Tags
bible, Christendom, denominations, environmentalism, fundamentalism, God, Jesus, poor, social issues, sola scriptura
If you are a Christian, you already know this. We are a bunch of rather schizophrenic folk. Yes admit it, we are. The chart at the right only barely glosses over the real tragedy locked within the pretty bands of green and blue.
We can’t agree on what we believe. Never have really, though at times, one faction or another was powerful enough to subdue the others and put them out of business. Not so much today. We add something like three hundred brand spankin’ new “We got the truth” sects per year and no end seems to be in sight.
I’m not sure whether such a state exists in other faith traditions, but I doubt any can meet our level of splintering. I’m not just talking bout the self-styled, “spiritual but not religious” types. I’m not talking about the “I am a spirit driven determiner of what God wants” type, though I have met one of those deluded nuts. Forms churches in her home and sends them out to do as she defines is right. She has no need of church herself, being a true prophet, just sent to explain the bible to the rest of us.
No, I’m talking about our penchant in Christendom to set up strong hierarchies of correctness and then jealously clinging to our dogmas as if only we could possibly get it right. It turns out that Anglicans are trying to pave the way for depressed Roman Catholics to find a home with them. And it turns out that Roman Catholics are now making it easier than ever for depressed Anglican/Episcopalians to find a home with them. Read group inclusion here.
The radicalized bible thumpers point at the Romans and yell, “whore of Babylon,” and five minutes later, inquire whether those same Romans will be at the “anti-abortion” rally tonight. The once properly outraged Catholic, retorts with “crazy Catholic-hater” and then makes a date for the next anti-Obama town meeting with their evangelical counterpart.
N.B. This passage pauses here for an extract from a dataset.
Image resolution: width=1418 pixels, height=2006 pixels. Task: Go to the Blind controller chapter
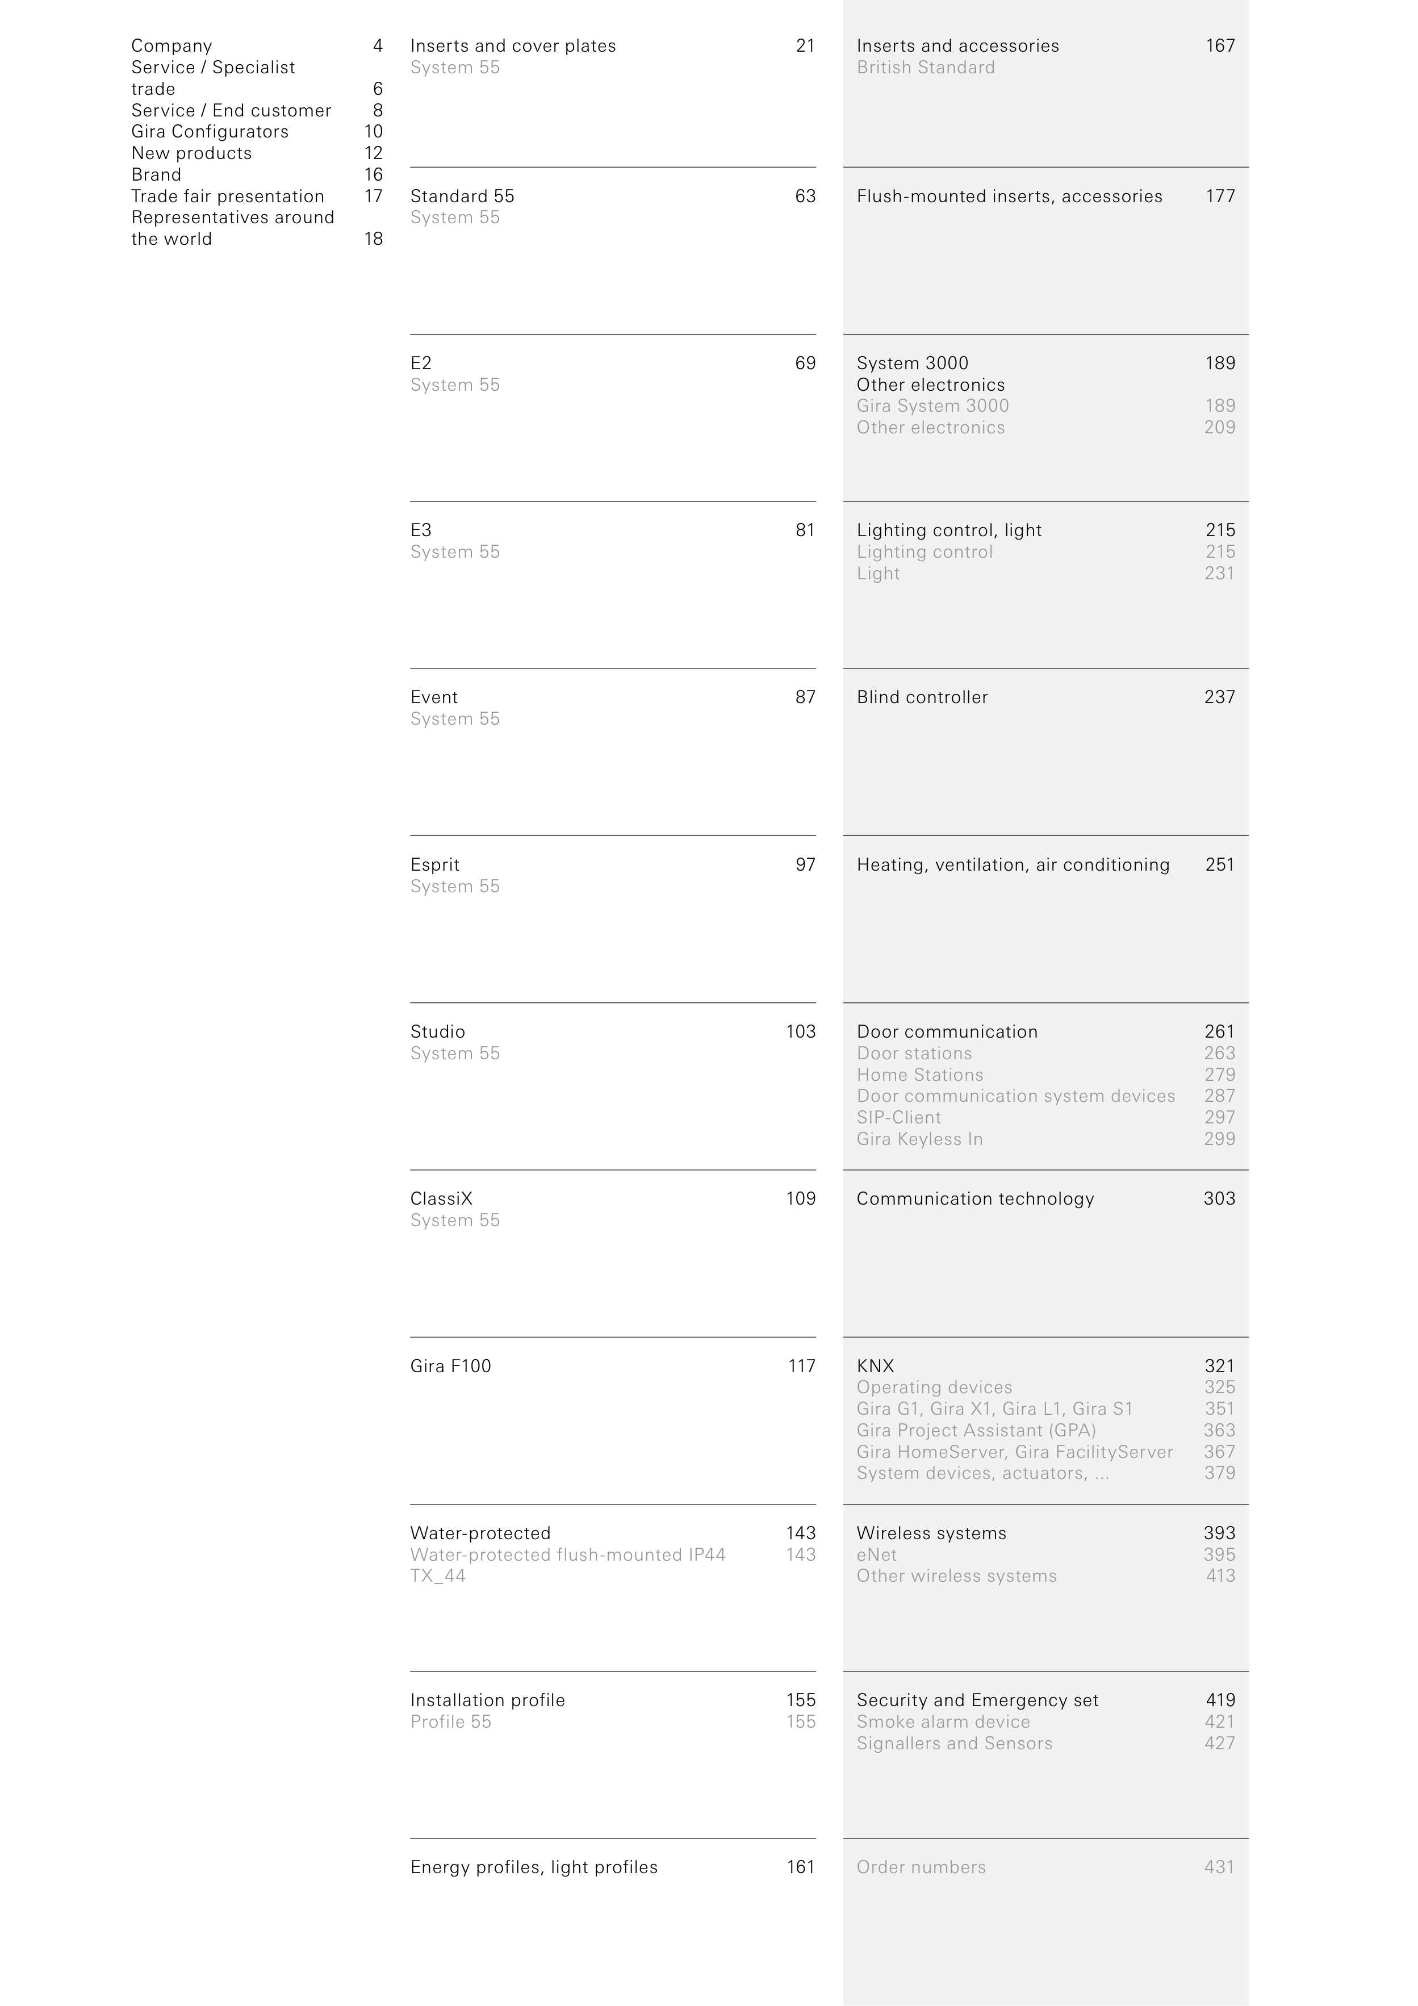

Christendom makes, as they say, strange bedfellows. Worse, Christendom and politics make dangerous bedfellows. Finding it odd that ultra conservative evangelicals (biblicists) join ranks with ultra conservative Protestants and Catholics to oppose health care reform, death penalty reform, wars, and climate change? So do we, but then, listen up.
The truth of the matter is that most of these “conservative” social “Christians” are just flat out conservatives who don’t want taxes, and don’t want to personally pay for the eradication of social ills. They prefer to live their “good life” and dabble in personal “charity.” That’s not so bad of course, if you will call it what it is. Jesus, doncha know said the poor would always be with us, and that some don’t deserve our help. They tell me he said that, though I can’t find it anywhere.
Unfortunately, they don’t stop there. They pick and choose the scriptures they sola scriptura their way through to defend their racist, selfish agenda, claiming they in some fit of righteousness, are actually doing God’s work. And worse, they have the temerity to point their finger at the social liberals of the world, many of whom are deeply religious, and call us captured of Satan.
No honesty is being promoted on either side, or among anyone. We are spiraling into the same morass as the country is with increasingly belligerent “sides”. No fairness is being upheld. No reference to the abiding love and compassion of our God and our savior Jesus is being promoted or even acknowledged.
We are poaching each other’s congregations, and at the same time, sniping away at anyone who thinks differently. We have the temerity to “speak for God.” Worse, we have the awful tendency, some of us at least, of demanding that God personally be responsible for that which God deliberately placed in our hands–the stewardship of both planet and each other.
Instead, we are holding shut out pocketbooks, claiming God will take care of it. Perhaps he will, but perhaps not in the way you expect. Perhaps, just perhaps he expects something more on our part than merely pointing a finger, and chastising each other for unfaithfulness to scripture and to God herself.
This is not a game of who has the most signed up on whose side. This is not a game of theological right or wrong, more right, more wrong. This is life, and we are here for a finite time and we have work to do.
Yesterday, as I exchanged pleasantries with dozens of people less fortunate than myself, I was forced to see that if the least among us can find reason to smile and share a laugh, to find common bond in simply being human, that perhaps the rest of us should take note.
Who are we that we pick and choose the verses that support the result we desire? We all do it dont’ we? Who are we to limit a God to a series of pages in a book, a book brilliant in it’s entirety, but convoluted and confusing, doubled back on itself in places, contradictory often and for good reason–it was written by human beings, with faulty information and sometimes faulty memories.
As Dr. McGrath says in his post day, what does it matter if Jesus thought that the “kingdom” would descend in its completeness within the lifetimes of many of his hearers? What is so wrong with Jesus showing us his human limitations? Whose agenda are we pushing here? Jesus or our own?
Have we become so invested in our rightness that we no longer even hear? How can we pollute the land and think that this doesn’t violate our responsibilities as stewards? How can we let any person lack for health care or food because they have violated one of our precepts of entitlement? How dare we? Indeed.